The Right to an Attorney
Under Minnesota law, a person arrested for a DUI or DWI has the right to contact an attorney before deciding whether or not to submit to a chemical test of the person's breath. Law enforcement is required to provide an accused person with a reasonable amount of time to contact an attorney, but this time cannot unreasonably delay administration of the test. This means that police must allow you some time to contact an attorney, but are not required to wait for hours until morning when your attorney wakes up and answers the phone. If you cannot contact an attorney within a reasonable amount of time, a person may be required to decide whether or not to test on their own.
What is a Reasonable Amount of Time?
The Minnesota state legislature has not expressly defined what is meant by a reasonable amount of time. Therefore, we must look to what the courts have said.

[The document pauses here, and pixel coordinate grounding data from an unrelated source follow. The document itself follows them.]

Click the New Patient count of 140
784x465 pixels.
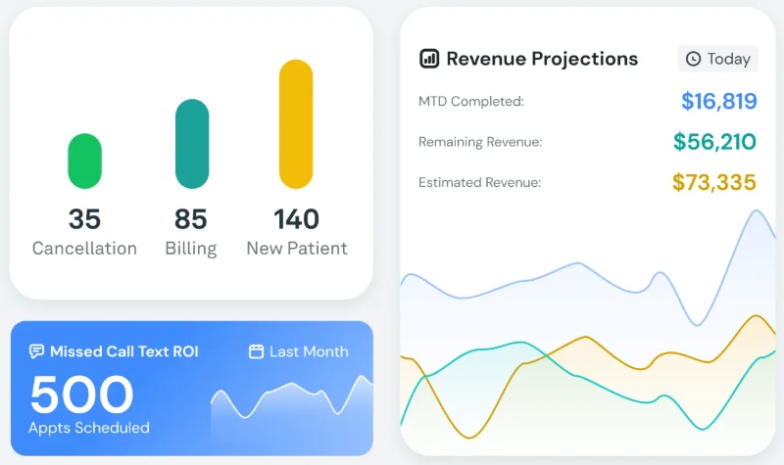click(x=296, y=219)
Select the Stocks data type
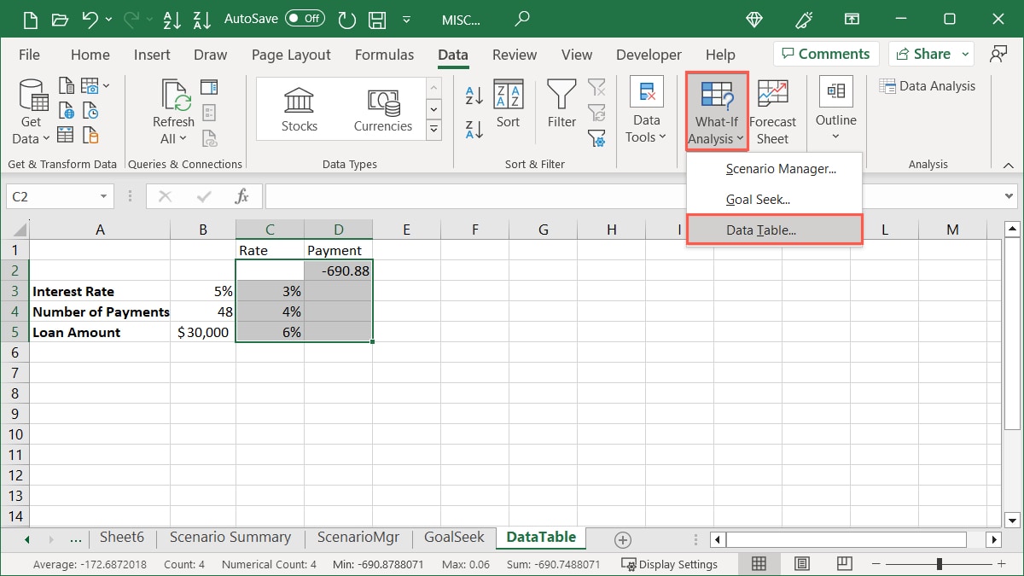 (299, 108)
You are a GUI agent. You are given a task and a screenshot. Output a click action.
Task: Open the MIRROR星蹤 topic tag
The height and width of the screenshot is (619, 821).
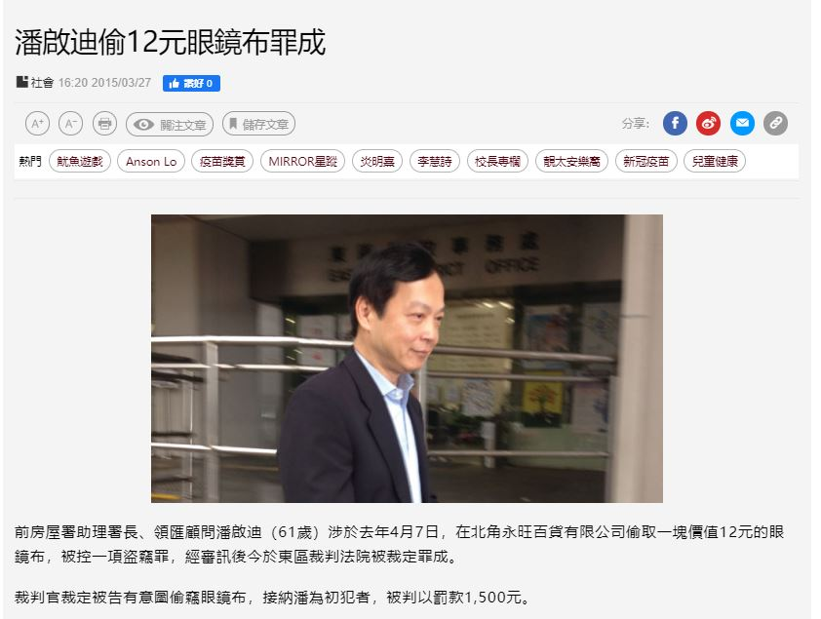pyautogui.click(x=302, y=161)
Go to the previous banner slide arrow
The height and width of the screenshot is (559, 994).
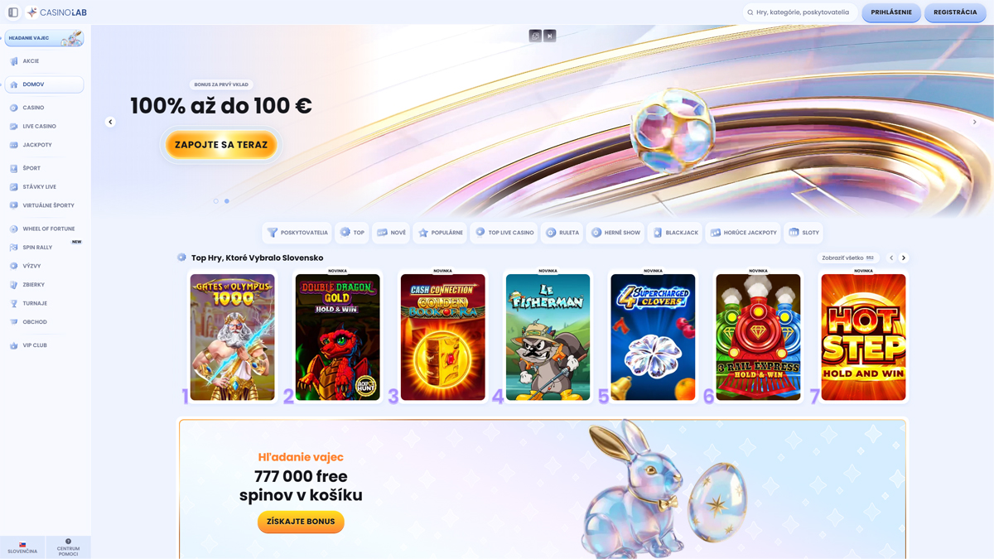[x=110, y=122]
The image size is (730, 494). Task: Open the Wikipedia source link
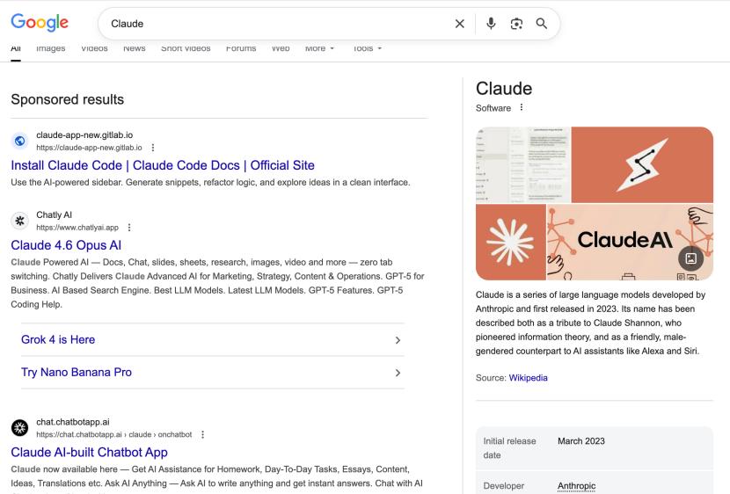528,377
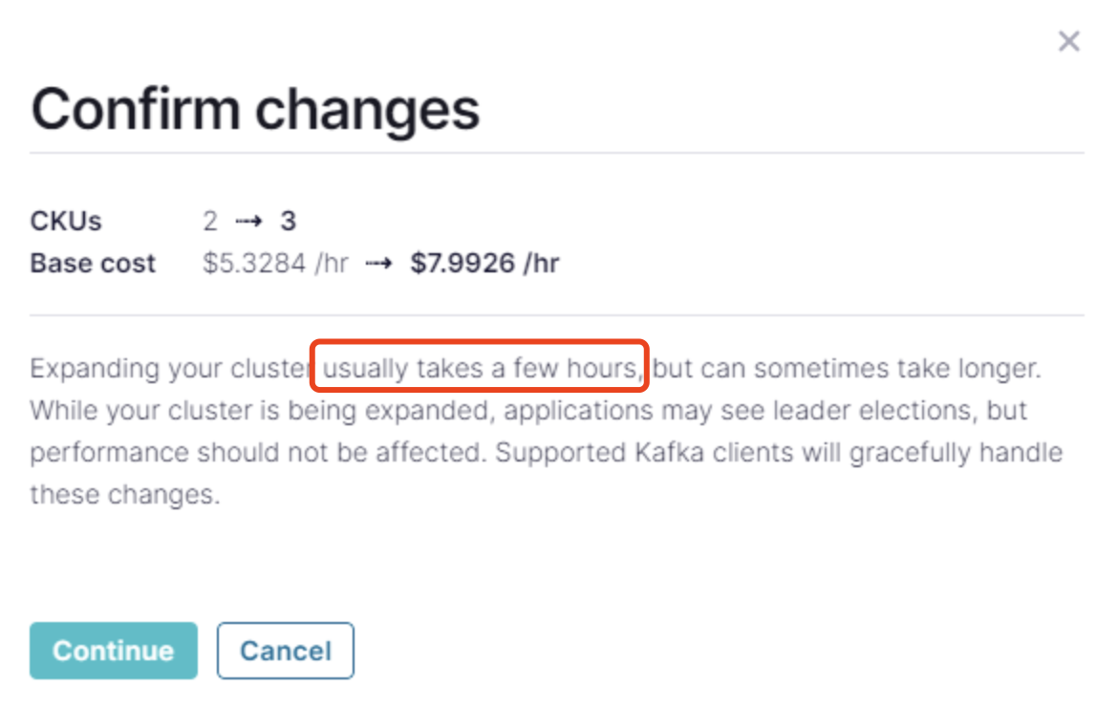Screen dimensions: 1118x709
Task: Close the Confirm changes dialog
Action: pos(1068,41)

In one case, the Minnesota Court of Appeals decided that in order to evaluate what is a reasonable amount of time, they balance the efforts of the accused in attempting to contact an attorney against the efforts of the officer to allow the accused an opportunity to contact an attorney. This means that there is not set amount of time that will be considered reasonable in every case. The unique circumstances of each case must be examined in order to determine whether the amount of time was reasonable.
Recent Minnesota Court of Appeals Decision
In a recent unpublished decision, the Minnesota Court of Appeals had an opportunity to determine whether an officer afforded an allegedly impaired driver a reasonable amount of time to consult with an attorney before determining whether or not to submit to a chemical breath test. In that case, Wenzel v. Commissioner of Public Safety, the accused was given an opportunity to contact an attorney. Wenzel left a message for an attorney and spoke with his wife. After only six minutes, the officer then asked Wenzel if he would submit to a breath test and he refused. Wenzel's driving license was subsequently revoked for failure to submit to a chemical test, following an Implied Consent hearing.

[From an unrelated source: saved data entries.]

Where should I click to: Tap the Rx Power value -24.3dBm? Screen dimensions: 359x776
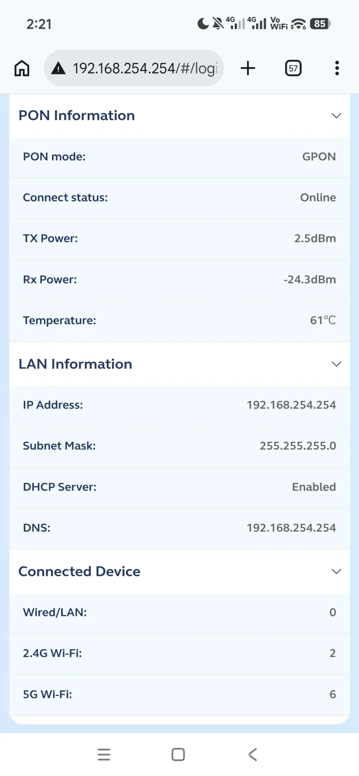click(x=310, y=280)
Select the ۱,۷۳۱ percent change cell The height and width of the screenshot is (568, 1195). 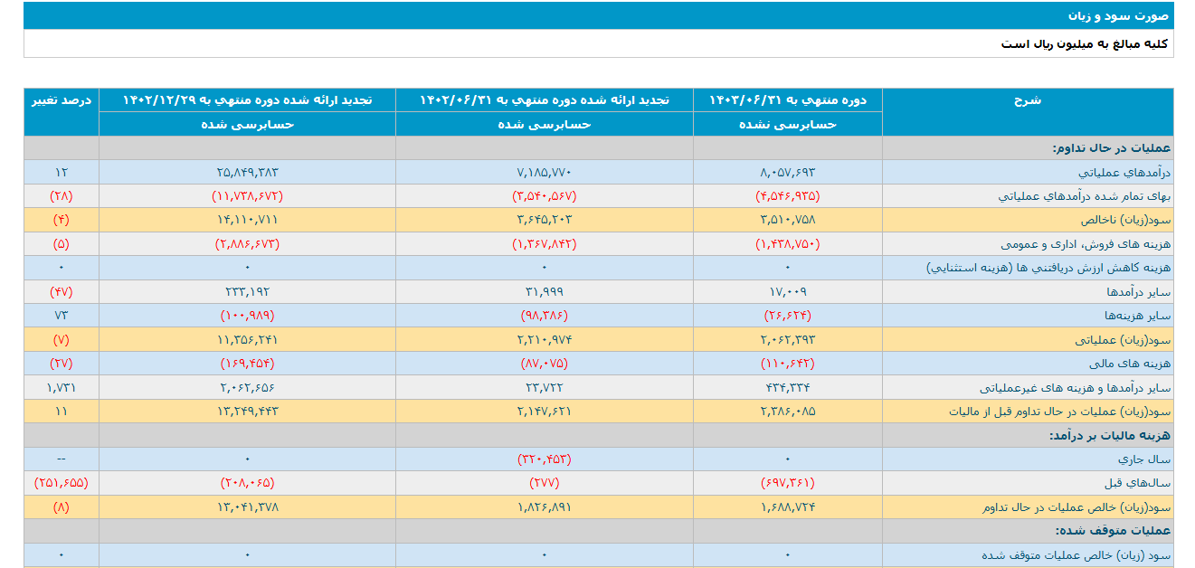(62, 388)

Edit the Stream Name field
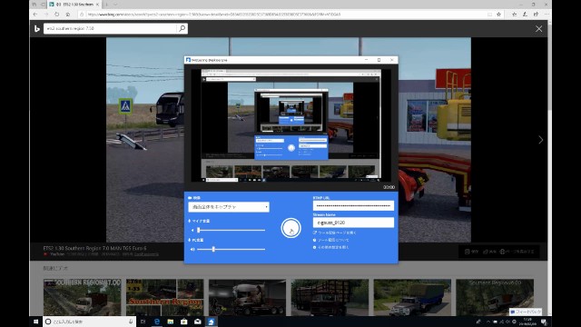click(x=353, y=223)
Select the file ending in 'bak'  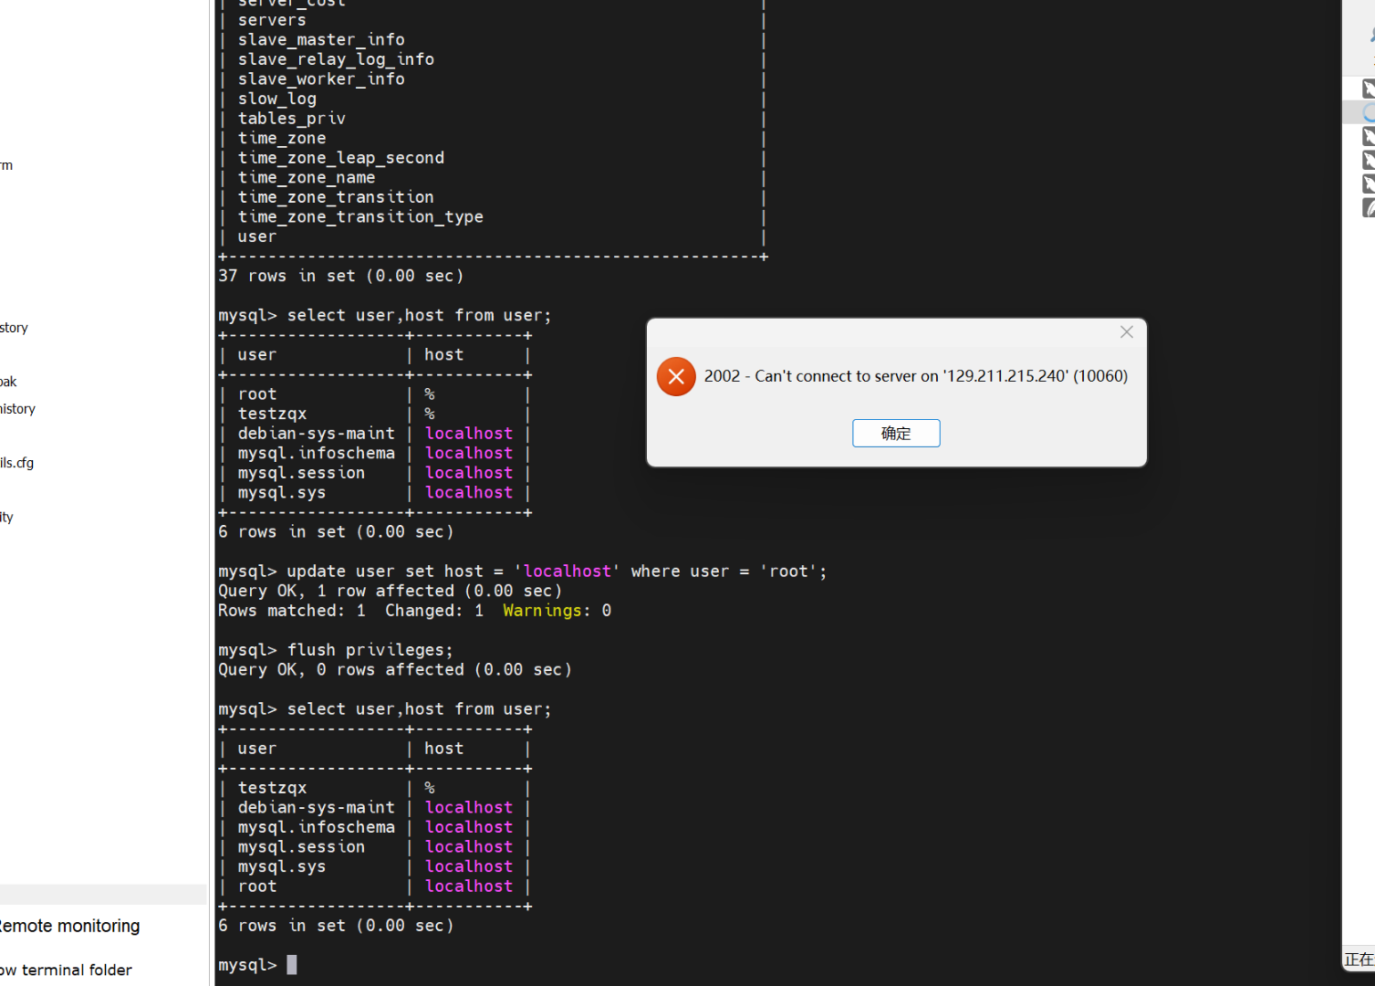[x=9, y=382]

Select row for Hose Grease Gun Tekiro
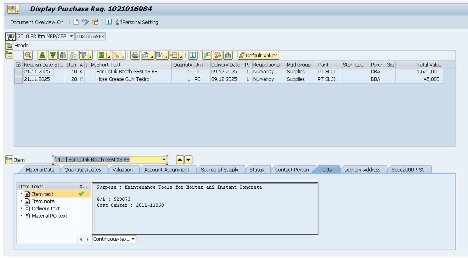point(18,79)
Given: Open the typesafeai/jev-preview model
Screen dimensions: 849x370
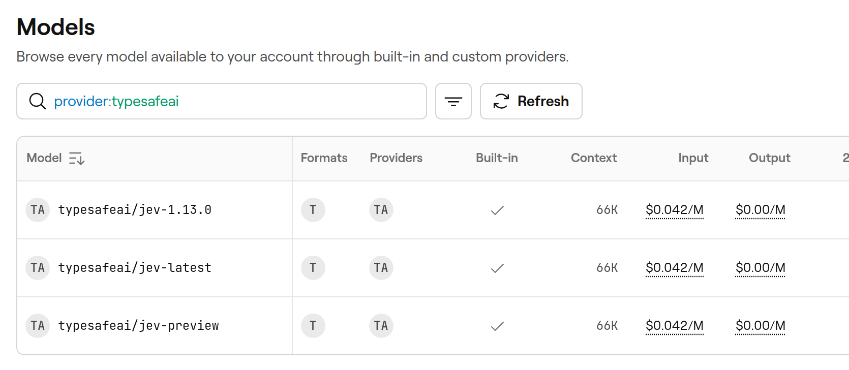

Wenzel appealed arguing that he was not given a reasonable amount of time to contact an attorney. The court of appeals agreed with Wenzel and reversed the decision of the Implied Consent court. The Court of Appeals reasoned that Wenzel never said that he was done trying to contact an attorney and the officers never asked if he was done trying to contact an attorney. Based upon the lack of indication that Wenzel was done contacting an attorney and the short period of time he was allowed, the Court of Appeals reversed the Implied Consent court.
What Does this Mean?
The Court of Appeals' ruling in the Wenzel means that the officers must do more than allow a person to make a couple of phone calls in a short period of time, when they ask to consult with an attorney. This decision was a good one for the rights of people throughout Minnesota. It allows people a meaningful opportunity to obtain legal advice prior to making decisions that could have severe consequences. If law enforcement asks you if you would like to speak to an attorney, take them up on their offer and contact the knowledgeable and experienced attorneys of Olson Defense 24 hours a day, 7 days a week, at (952) 835-1088 to protect your rights.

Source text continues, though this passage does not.